Records excerpted from a collection
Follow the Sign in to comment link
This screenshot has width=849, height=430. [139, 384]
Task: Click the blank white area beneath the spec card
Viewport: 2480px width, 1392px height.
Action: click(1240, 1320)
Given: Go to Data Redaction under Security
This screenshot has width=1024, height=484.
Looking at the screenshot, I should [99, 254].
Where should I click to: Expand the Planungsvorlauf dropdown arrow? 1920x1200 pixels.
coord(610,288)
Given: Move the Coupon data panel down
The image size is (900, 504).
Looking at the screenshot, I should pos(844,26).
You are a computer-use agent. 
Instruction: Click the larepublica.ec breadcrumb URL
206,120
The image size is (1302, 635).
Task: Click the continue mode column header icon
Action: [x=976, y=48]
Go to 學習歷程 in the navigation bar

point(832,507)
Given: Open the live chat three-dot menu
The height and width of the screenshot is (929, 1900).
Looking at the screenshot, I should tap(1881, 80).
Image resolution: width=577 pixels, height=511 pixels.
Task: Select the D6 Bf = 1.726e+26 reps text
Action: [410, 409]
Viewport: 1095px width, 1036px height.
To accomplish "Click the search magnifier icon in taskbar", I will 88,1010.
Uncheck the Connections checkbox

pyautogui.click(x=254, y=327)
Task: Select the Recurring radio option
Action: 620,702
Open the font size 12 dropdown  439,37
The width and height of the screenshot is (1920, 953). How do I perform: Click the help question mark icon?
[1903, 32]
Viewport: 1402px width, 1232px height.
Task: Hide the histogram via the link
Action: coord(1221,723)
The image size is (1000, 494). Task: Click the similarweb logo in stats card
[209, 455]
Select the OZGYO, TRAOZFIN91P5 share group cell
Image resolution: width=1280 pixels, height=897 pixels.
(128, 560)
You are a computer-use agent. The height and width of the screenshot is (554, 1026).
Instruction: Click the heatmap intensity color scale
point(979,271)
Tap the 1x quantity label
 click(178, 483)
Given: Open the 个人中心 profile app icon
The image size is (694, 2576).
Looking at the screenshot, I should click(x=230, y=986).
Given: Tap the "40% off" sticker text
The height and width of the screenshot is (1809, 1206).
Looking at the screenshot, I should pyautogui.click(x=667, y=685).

Task to complete
Search the entries for the word "agent" and copy every line that holds it.

Exercise answer
You are a computer-use agent. 
You are a computer-use agent. The height and width of the screenshot is (554, 1026).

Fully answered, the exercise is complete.